Gothard had political leverage, and close ties with politicians like Sarah Palin and Mike Huckabee. Gothard was also good friends with the Duggars, and appeared on their reality show.

He played a large role in founding and defining the so-called “purity culture,” which gave the world incestuous daddy-daughter dances, where the daughters pledge their virginity to their fathers and future husbands. It also promotes the treatment of women and girls as if they were property.

Given this, it was no surprise when Gothard was accused of having molested 30 young women and teens.

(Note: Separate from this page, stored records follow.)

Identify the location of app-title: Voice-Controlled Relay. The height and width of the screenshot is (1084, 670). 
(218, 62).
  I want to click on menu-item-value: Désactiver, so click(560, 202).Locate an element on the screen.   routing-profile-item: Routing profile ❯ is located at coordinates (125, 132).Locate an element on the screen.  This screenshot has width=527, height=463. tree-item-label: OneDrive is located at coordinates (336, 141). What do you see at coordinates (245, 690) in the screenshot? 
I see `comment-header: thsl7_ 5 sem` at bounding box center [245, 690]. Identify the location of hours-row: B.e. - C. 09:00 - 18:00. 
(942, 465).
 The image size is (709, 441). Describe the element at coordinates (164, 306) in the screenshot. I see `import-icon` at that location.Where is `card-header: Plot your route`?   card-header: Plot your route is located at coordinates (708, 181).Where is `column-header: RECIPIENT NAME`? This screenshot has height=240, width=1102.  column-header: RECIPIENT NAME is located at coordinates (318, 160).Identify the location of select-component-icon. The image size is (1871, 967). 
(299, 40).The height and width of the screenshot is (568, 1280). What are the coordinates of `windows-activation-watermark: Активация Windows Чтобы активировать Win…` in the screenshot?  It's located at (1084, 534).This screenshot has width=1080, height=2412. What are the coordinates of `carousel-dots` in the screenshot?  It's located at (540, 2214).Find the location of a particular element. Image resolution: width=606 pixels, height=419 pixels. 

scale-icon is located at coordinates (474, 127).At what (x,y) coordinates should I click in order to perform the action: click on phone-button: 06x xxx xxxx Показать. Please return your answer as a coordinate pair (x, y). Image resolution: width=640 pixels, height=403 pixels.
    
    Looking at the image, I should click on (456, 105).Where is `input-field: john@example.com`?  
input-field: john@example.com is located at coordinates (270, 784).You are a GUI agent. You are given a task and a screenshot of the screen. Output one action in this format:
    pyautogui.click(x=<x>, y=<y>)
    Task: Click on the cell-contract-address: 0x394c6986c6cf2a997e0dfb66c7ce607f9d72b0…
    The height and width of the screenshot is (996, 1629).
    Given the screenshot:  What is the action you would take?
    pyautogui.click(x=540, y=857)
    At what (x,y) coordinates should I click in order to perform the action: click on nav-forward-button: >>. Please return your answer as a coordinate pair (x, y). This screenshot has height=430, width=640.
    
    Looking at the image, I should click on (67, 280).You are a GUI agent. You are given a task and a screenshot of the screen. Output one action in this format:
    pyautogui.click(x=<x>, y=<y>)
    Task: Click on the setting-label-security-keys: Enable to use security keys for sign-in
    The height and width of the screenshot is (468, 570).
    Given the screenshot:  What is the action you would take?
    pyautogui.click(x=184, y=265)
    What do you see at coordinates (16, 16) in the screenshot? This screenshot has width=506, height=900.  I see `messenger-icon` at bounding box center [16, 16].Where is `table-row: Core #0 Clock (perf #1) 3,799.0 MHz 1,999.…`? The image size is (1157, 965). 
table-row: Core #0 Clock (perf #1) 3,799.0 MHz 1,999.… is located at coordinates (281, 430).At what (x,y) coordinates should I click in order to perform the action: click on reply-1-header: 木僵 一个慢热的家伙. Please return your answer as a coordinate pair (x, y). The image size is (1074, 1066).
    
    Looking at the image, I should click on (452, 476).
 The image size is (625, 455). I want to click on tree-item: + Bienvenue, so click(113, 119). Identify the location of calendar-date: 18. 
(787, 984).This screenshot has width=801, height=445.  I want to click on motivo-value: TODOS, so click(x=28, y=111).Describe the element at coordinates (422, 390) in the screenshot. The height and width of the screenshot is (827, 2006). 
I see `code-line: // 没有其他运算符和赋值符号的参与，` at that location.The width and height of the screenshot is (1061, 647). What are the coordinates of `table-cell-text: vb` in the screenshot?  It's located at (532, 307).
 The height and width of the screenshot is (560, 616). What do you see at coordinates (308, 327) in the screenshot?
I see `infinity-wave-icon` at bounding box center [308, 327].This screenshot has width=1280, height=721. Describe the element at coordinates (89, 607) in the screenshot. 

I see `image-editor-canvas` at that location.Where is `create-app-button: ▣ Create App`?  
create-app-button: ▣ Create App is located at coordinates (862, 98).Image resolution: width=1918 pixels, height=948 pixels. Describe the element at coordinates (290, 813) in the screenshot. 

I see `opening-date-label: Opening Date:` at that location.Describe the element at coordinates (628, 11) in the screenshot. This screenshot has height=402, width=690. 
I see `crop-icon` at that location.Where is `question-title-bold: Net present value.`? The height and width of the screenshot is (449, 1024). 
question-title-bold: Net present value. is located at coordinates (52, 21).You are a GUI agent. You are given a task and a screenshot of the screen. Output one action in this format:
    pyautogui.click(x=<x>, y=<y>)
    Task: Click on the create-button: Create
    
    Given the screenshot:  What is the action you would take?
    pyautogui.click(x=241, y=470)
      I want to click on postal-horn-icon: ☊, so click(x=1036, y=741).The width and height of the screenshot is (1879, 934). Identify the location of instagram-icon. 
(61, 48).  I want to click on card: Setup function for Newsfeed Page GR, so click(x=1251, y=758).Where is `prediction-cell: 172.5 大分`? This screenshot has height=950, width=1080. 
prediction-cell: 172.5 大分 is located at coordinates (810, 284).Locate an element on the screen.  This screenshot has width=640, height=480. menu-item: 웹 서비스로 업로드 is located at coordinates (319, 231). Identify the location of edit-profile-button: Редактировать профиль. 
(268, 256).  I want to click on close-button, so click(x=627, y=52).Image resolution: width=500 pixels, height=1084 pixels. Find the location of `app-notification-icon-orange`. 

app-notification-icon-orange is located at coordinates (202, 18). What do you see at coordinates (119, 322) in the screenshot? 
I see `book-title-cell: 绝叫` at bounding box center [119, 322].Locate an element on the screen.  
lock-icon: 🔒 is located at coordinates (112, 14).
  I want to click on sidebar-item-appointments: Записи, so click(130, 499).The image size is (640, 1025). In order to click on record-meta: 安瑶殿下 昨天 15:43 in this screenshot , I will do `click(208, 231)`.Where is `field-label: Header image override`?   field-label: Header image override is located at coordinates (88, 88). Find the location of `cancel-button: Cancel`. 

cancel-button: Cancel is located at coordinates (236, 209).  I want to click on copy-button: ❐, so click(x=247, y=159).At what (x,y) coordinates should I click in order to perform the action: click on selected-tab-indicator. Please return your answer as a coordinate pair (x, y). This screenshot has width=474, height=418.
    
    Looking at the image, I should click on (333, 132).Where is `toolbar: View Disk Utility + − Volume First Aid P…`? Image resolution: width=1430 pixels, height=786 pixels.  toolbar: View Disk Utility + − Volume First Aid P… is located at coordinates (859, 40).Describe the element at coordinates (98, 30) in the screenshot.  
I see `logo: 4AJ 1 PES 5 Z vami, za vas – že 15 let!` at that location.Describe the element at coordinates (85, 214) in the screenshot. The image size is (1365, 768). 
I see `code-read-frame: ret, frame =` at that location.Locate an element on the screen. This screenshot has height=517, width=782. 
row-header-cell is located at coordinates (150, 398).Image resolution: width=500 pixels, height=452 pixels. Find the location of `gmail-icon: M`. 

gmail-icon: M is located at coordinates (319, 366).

In 2014, after having been buried in accusations, Gothard was eventually forced to step down from his ministry. He did not, however, face charges for the accusations. There were also reports that Gothard himself wasn’t alerting authorities to cases of child abuse.

“Faith-based” healing

According to the Basic Life website, the programs offered at the life center varies depending on which center one attends. The cost of an eleven-week program provided by the life center is $2900, but they treat children “appallingly,” according to some sources.

The stated “common goal” for the program is to “strengthen individuals and families through sound Biblical teaching and character development opportunities and to demonstrate Christ’s love through serving.”

The shortest verse in the Bible is “Christ wept,” and it’s the only Biblical teaching that applies here.